Berarti pula kematian itu tiga jam setelah Prof Khaw meninggalkan rumah. Agak aneh kalau penyebabnya gas yang bisa cepat menguap itu.

Prof Khaw berkilah dengan ilmiah: apakah gas masih efektif membunuh orang setelah lebih dua jam?

Pembantu rumah tangga bersaksi bahwa benar pukul 11 hari itu Prof Khaw meninggalkan rumah. Tidak ada yang mencurigakan.

“Hanya tidak biasanya lewat pintu itu,” ujarnya.

Tapi si pembantu juga bersaksi: tidak melihat sang istri membawa dan memasukkan bola yoga ke mobil. Saat berangkat tadi. Tidak juga si anak gadisnya.

Kalau toh ada kecurigaan juga tidak terkait langsung dengan kematian. Kamera di rumah itu mati pada jam-jam itu. Tentu bisa saja kamera mati kapan saja.

Ada juga benda kecil di kamar Prof Khaw. Kemungkinan tutup bola yoga. Tapi juga tidak terkait langsung dengan peristiwa.

Kamar tidur Prof Khaw memang terpisah dengan kamar istrinya. Sudah beberapa tahun. Hubungan suami istri ini sudah dingin. Sudah seperti hubungan sesama karyawan di satu perusahaan.

Bertegur bila perlu saja. Tidak bermusuhan. Tapi juga tidak mesra.

Si pembantu bersaksi sejak dia bekerja di situ sudah begitu. Kamar tidur terpisah. Sang istri memasak sendiri dan untuk anak-anaknya. Sang suami masak sendiri untuk dirinya.

Bahkan mereka pernah membicarakan kemungkinan cerai. Sang suami yang ingin cerai. Tapi pilihannya begitu saja: Cerai kamar.

Istri Prof Khaw tidak mau cerai. Pertimbangannya: hartanya akan berkurang separo. Tidak cukup untuk menghidupi empat anaknya.  Menyekolahkannya. Dan menyiapkan masa depannya.

Bagi Prof Khaw juga sama. Separo harta itu tidak cukup untuk membiayai kesenangannya. Dengan pacarnya. Mahasiswi S3 itu.

Sang istri tahu tentang Shara itu. Tapi coba berpikir positif. Itu kan cuma mahasiswi bimbingannya.

Prof Khaw mengaku bukan mahasiswi itu penyebab dingin rumah tangganya. ”Itu setelah saya merasa kesepian,” katanya.

Seseorang juga bersaksi. Setelah kematian sang istri Prof sangat sedih. Saat melihat putrinya diotopsi juga tidak henti-hentinya menangis. Kehidupan prosefor setelah itu pun terlihat kesepian.

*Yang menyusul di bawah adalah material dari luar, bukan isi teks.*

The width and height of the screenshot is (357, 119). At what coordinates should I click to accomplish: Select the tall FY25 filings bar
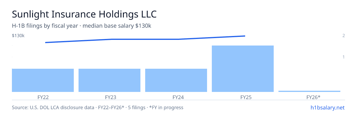click(x=243, y=69)
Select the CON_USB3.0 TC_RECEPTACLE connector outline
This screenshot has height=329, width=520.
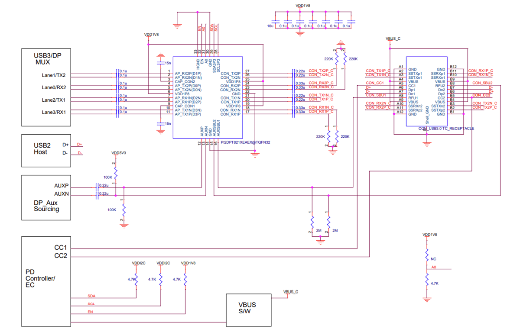click(427, 91)
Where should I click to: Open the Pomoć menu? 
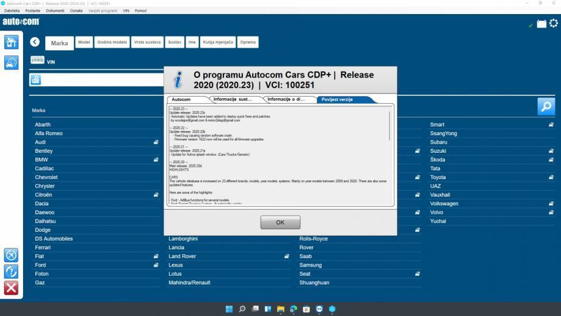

Keluarga ini punya rumah lama. Yang sudah tidak ditinggali. Sudah pindah ke rumah baru. Rumah lama itu disewakan. Dikontrakkan.

Ada seorang wanita yang mengontrak rumah tua itu. Hanya tiga minggu setelah peristiwa itu. Sang profesor sering mengiriminya WA. Tentang kesedihannya. Tentang kesulitannya membiayai tiga anaknya. Yang tertua sudah sekolah di kedokteran. Di Kuala Lumpur. Si pengontrak juga sudah bertanya ke polisi. Apakah dia aman mengontrak rumah itu. Apakah kematian istri pemilik rumah akibat pembunuhan?

Jawaban polisi tegas: tidak ada kecurigaan terjadi pembunuhan. Itu kecelakaan. Semata karena ada gas yang bocor.

Penyebab kerengganan rumah tangga itu sebenarnya sudah disadari sang istri. Dia orang yang keras. Termasuk pada anak-anaknya. Dia sering membimbing anaknya belajar. Tapi dengan sikap amat keras.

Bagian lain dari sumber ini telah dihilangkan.